More truth revealed about the true nature of the crisis - not just tied to bad loans, but to bad derivative and credit default swap plays by the very big institutions... This problem was not caused by main street, but by wall street.

New York to Regulate Credit Default Swaps - NYTimes.com: "In an interview Monday, Mr. Paterson added that credit-default swaps were “the real problem with A.I.G.”

“When we peeled back the onion, we found out that A.I.G. had so many credit-default swaps that we couldn’t calculate how much money they probably had wasted,” he said.

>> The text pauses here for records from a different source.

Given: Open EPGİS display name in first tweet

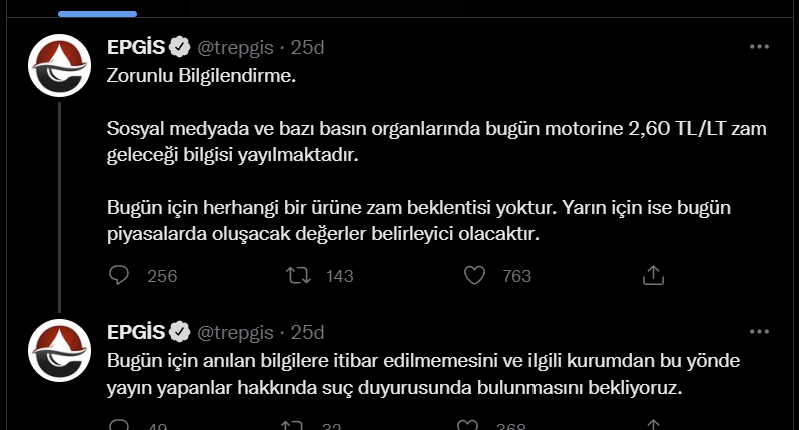Looking at the screenshot, I should click(x=136, y=47).
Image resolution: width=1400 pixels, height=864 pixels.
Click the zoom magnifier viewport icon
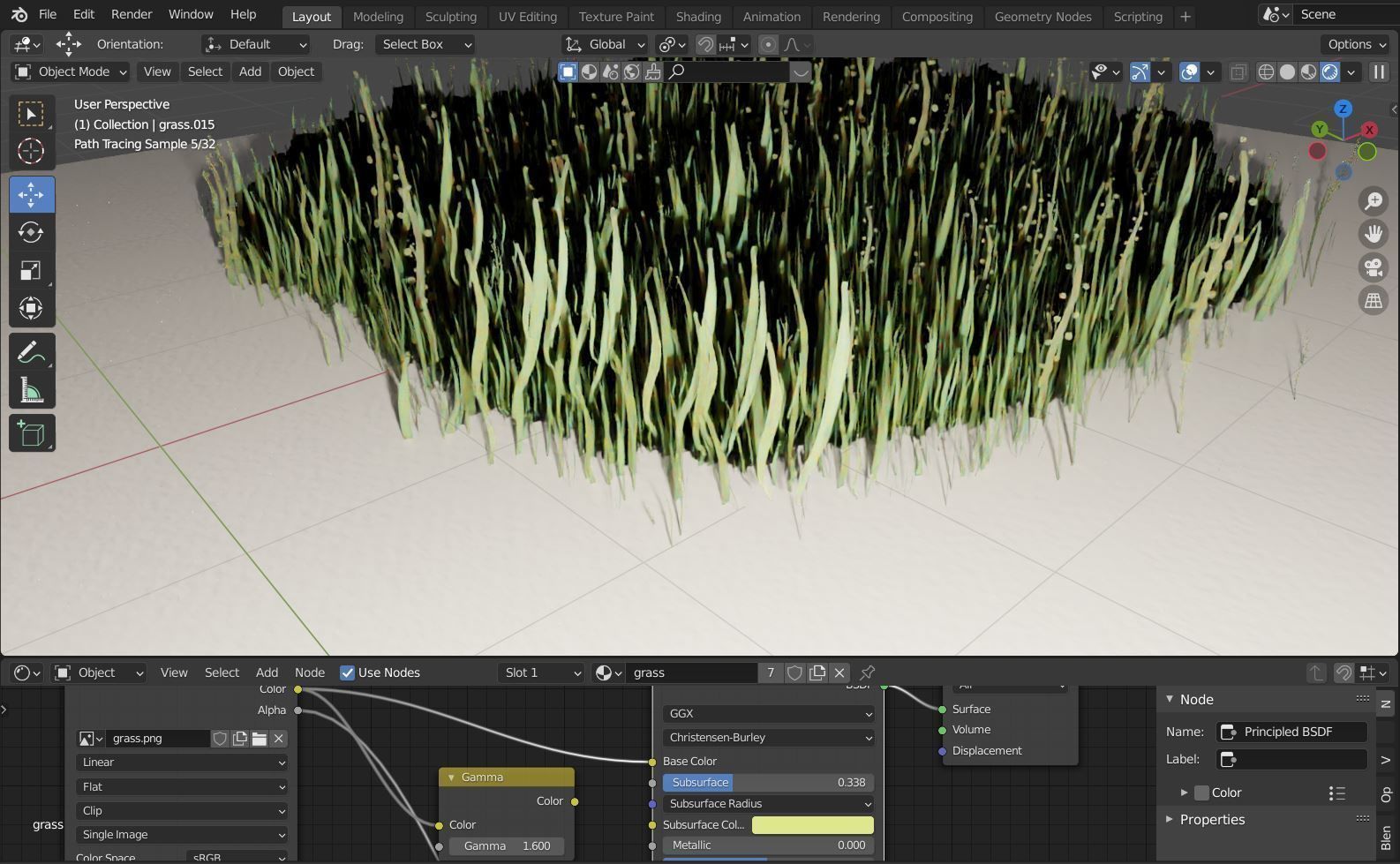click(x=1374, y=201)
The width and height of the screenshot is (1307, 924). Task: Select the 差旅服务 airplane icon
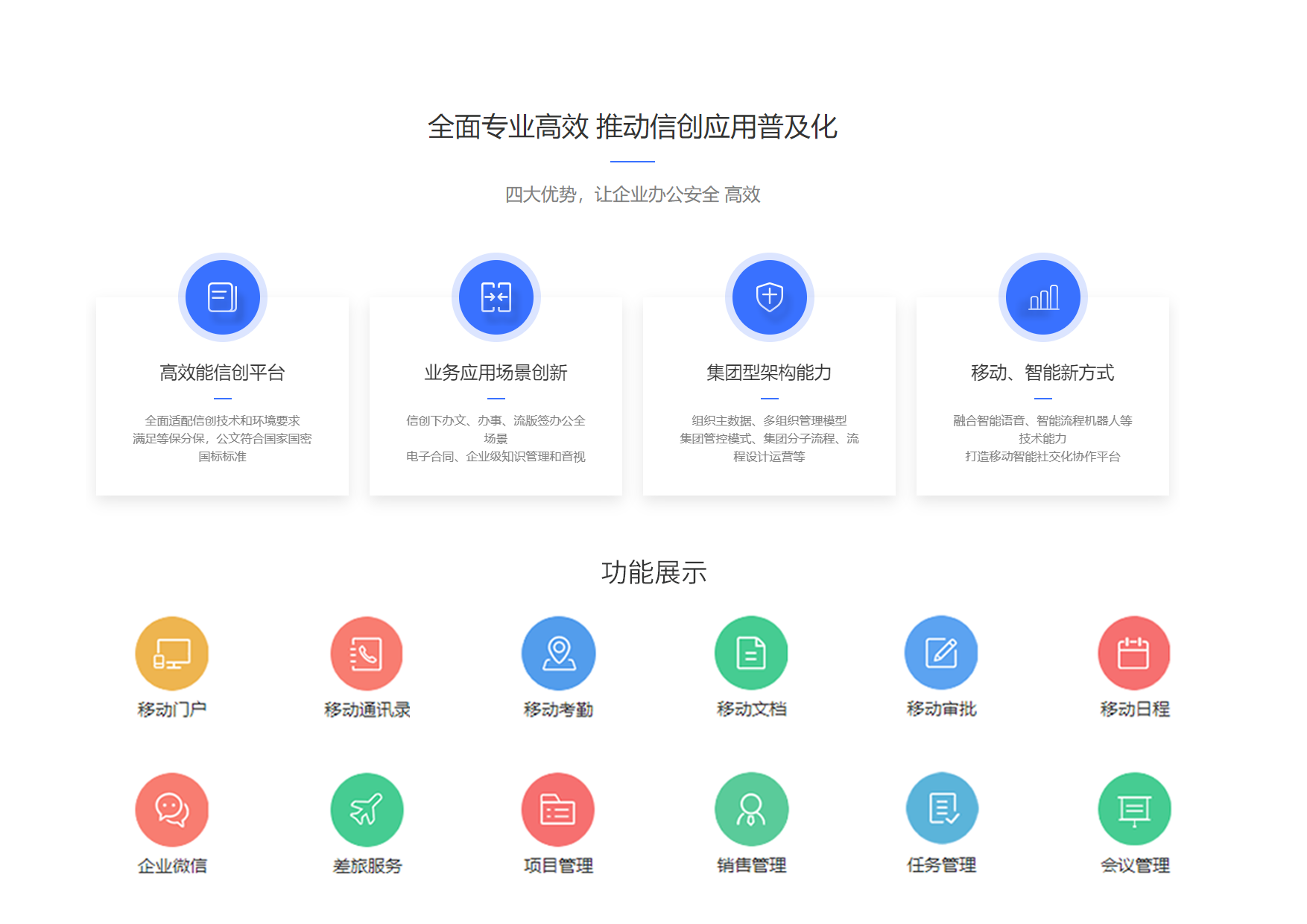[367, 809]
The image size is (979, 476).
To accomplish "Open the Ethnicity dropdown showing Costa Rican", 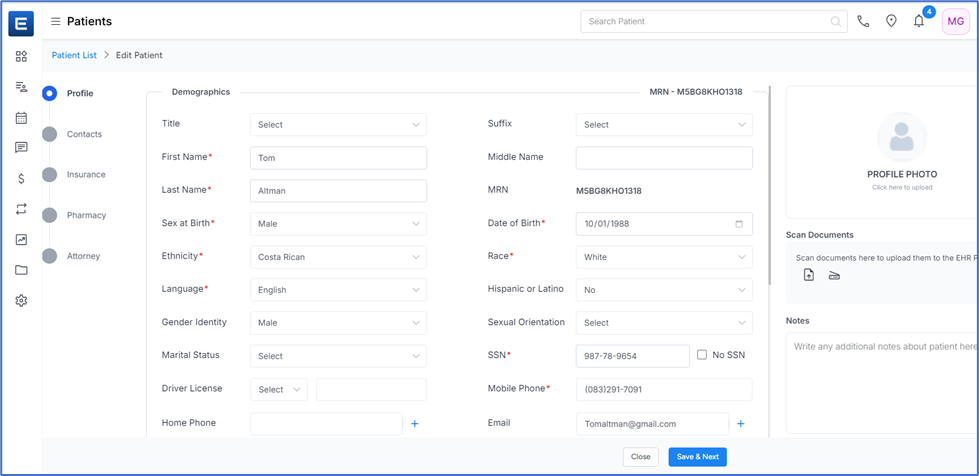I will (x=338, y=257).
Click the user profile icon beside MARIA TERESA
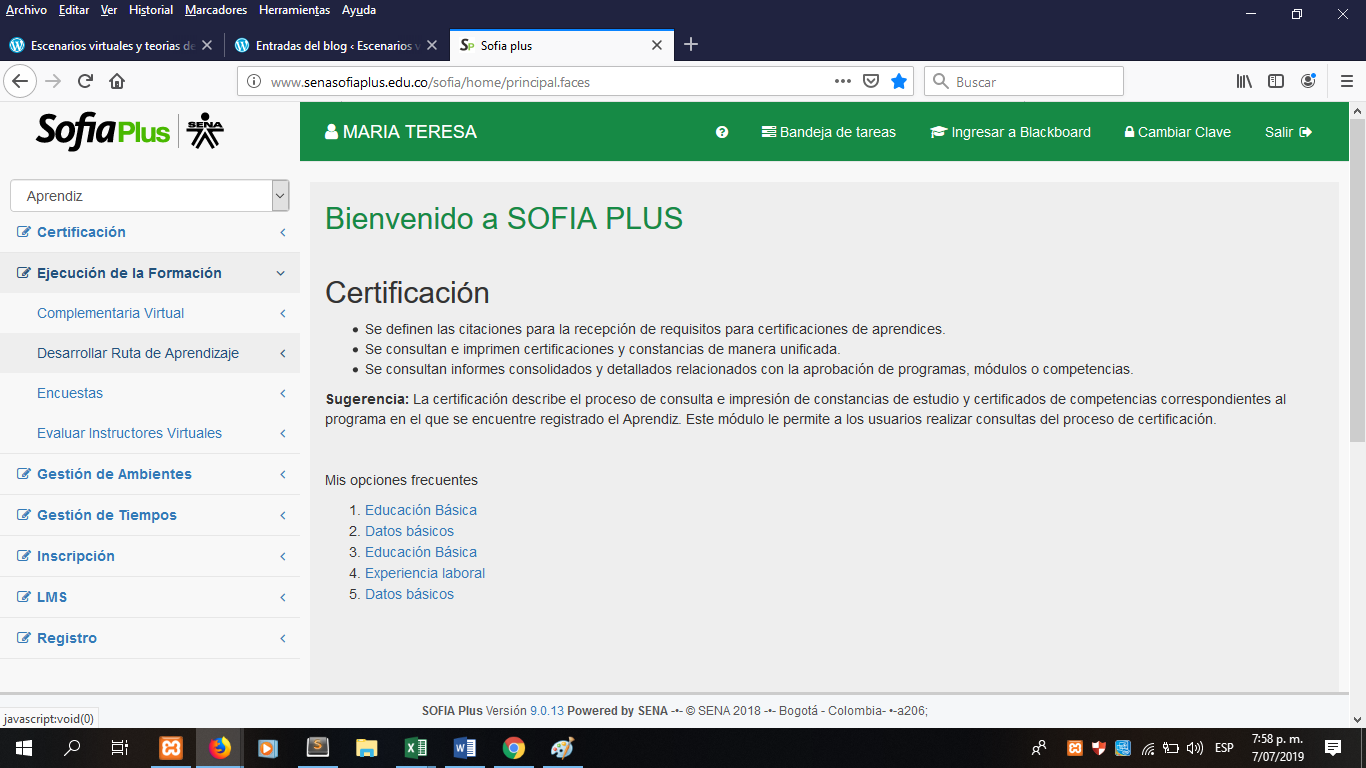The width and height of the screenshot is (1366, 768). pyautogui.click(x=331, y=131)
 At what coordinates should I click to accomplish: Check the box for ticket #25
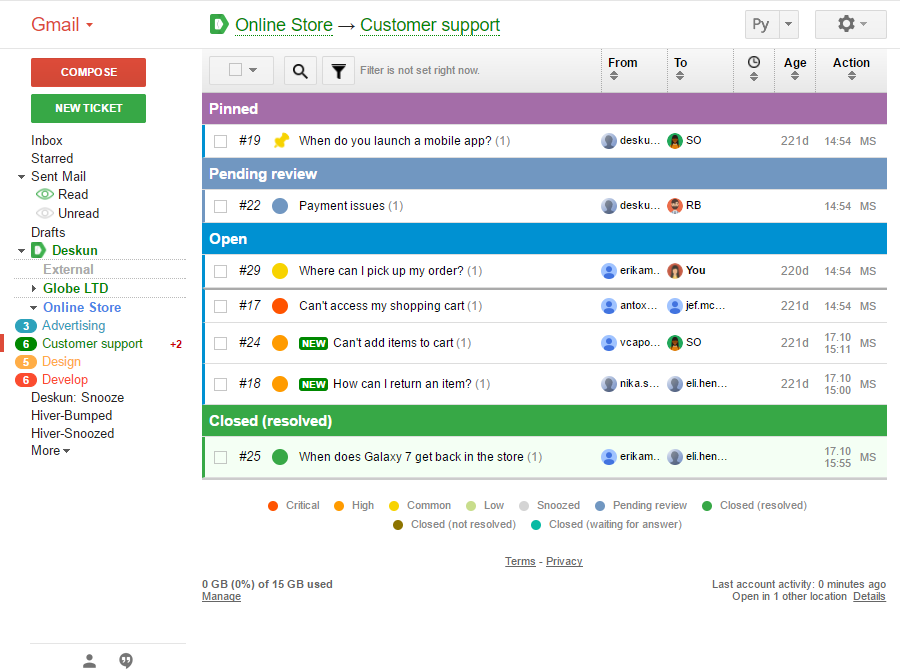click(221, 457)
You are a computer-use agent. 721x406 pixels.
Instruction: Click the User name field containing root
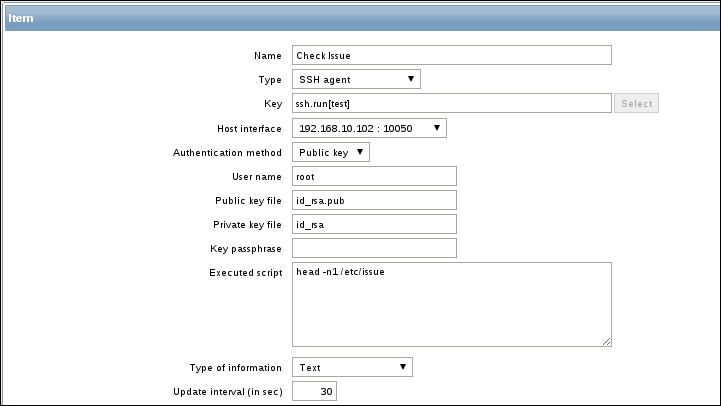click(374, 176)
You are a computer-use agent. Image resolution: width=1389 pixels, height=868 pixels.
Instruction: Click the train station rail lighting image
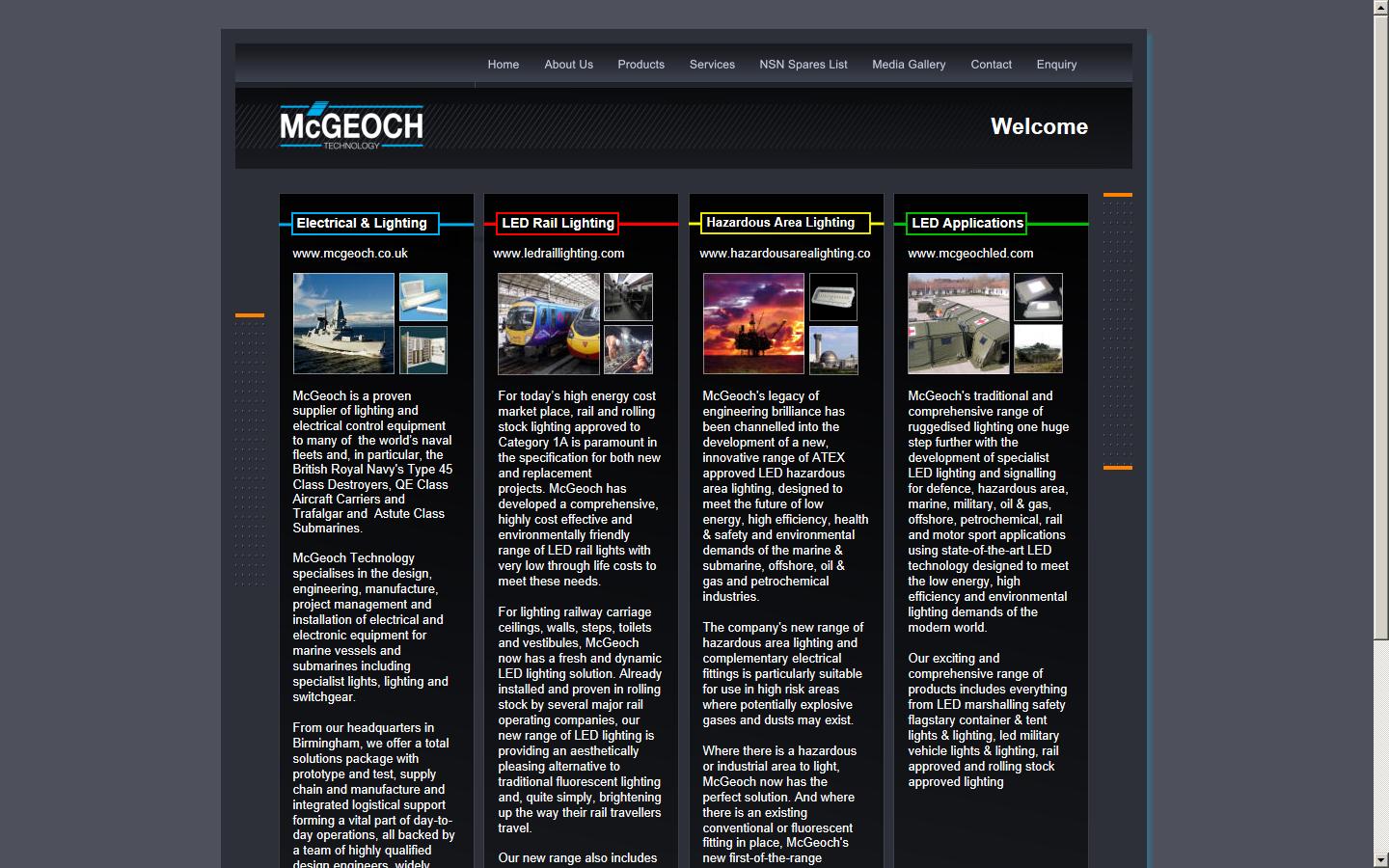pyautogui.click(x=548, y=323)
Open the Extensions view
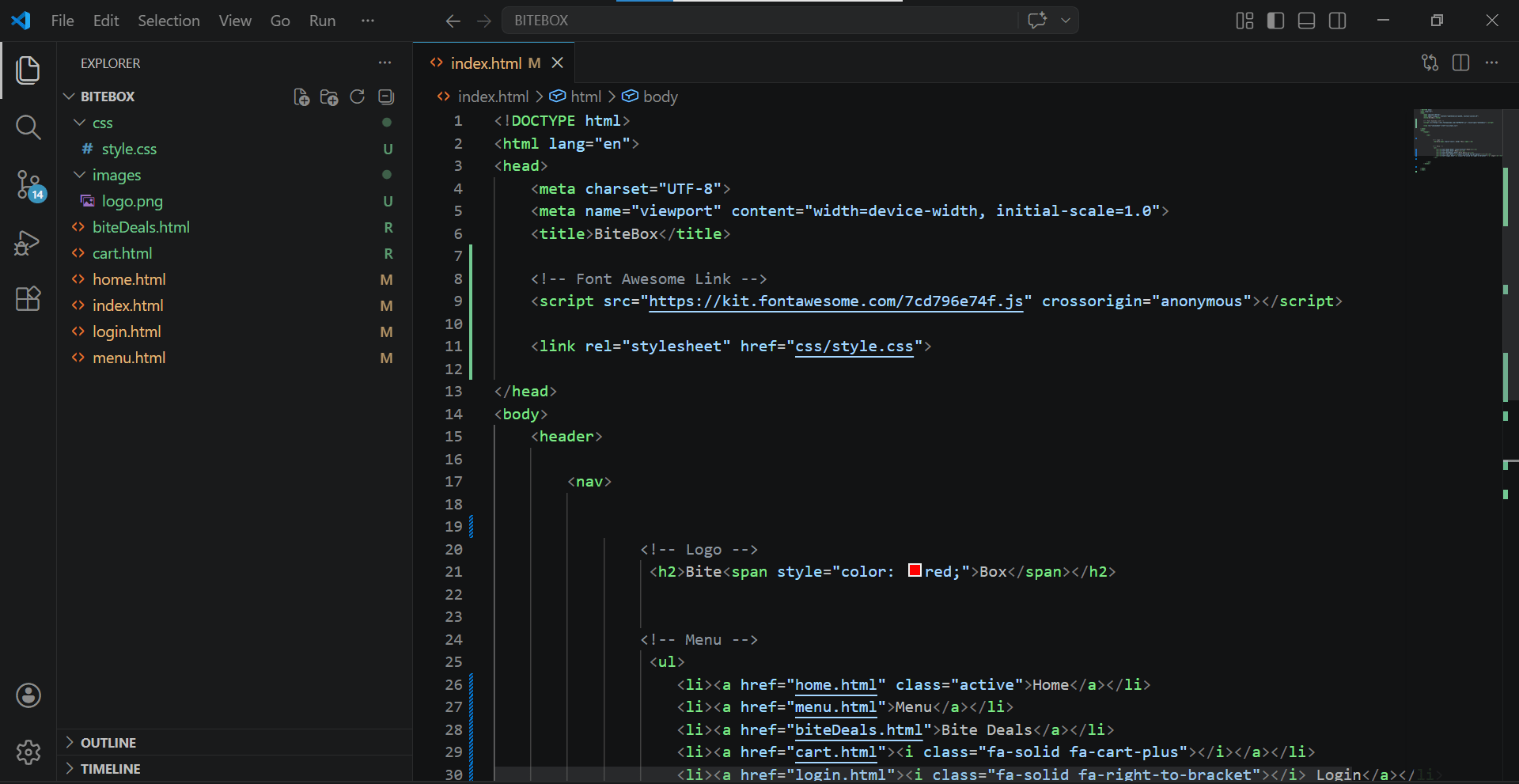 (x=28, y=299)
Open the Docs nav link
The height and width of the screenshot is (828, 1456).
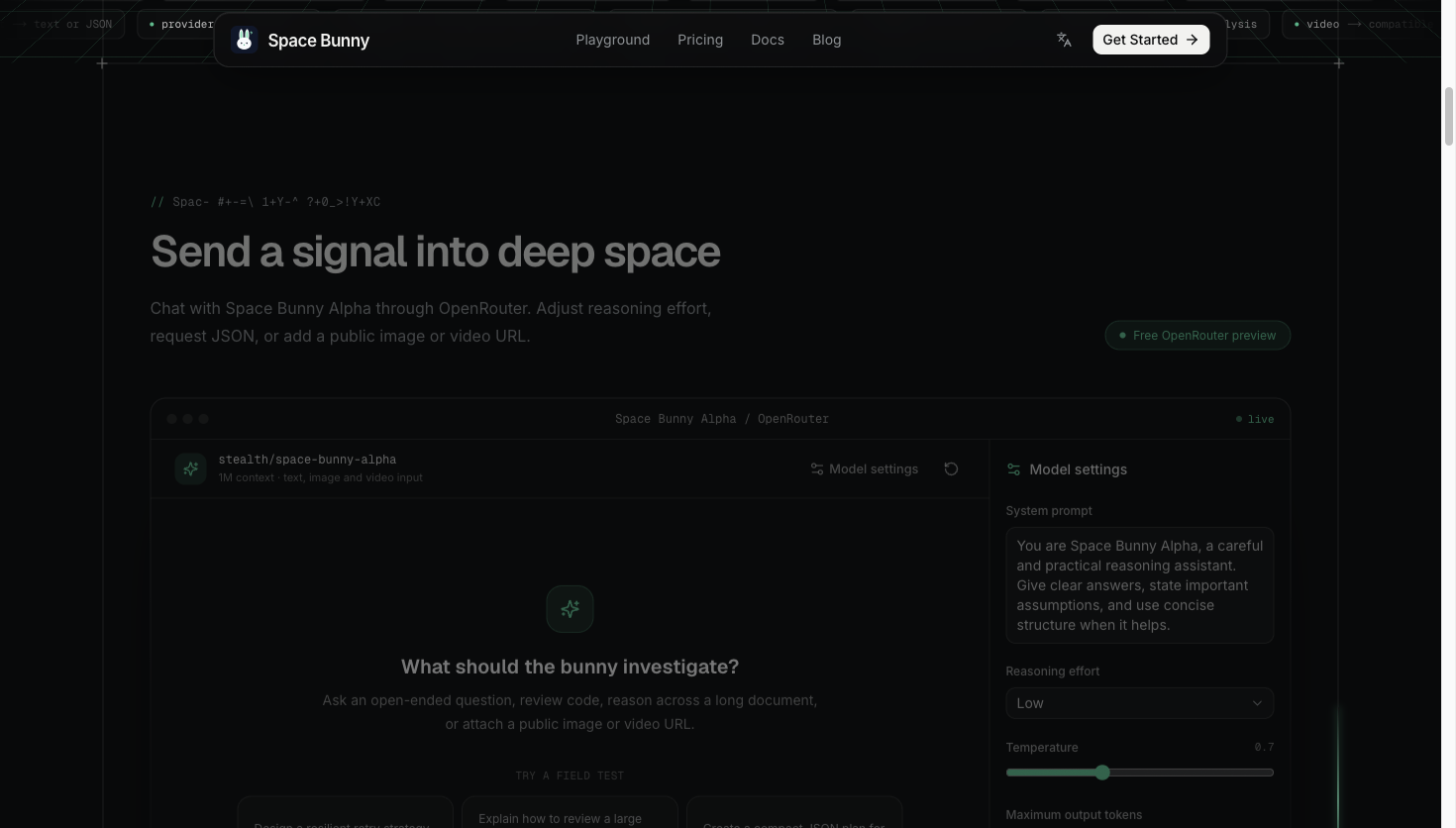[768, 40]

Last week, Mr. Paterson’s administration allowed A.I.G. to borrow $20 billion from its own subsidiaries to help bolster its capital, not long before the federal government announced an $85 billion bailout. The credit crisis is expected to weigh heavily on New York, which derives a fifth of its tax revenue from Wall Street.

Officials at the Federal Reserve and the Treasury Department had no immediate comment on the governor’s plan, or on his call for federal regulation. Ben S. Bernanke, the Federal Reserve chairman, is scheduled to testify before Congress on Tuesday, and credit-default swaps are likely to be on the agenda.

The governor said the state’s insurance department would begin regulating credit-default swaps as insurance products in cases where the buyer of the swap also owns the underlying bond it is meant to back.

In those cases, only licensed insurers will be able to issue credit-default swaps. New guidelines will also increase minimum capital requirements and the reserves that"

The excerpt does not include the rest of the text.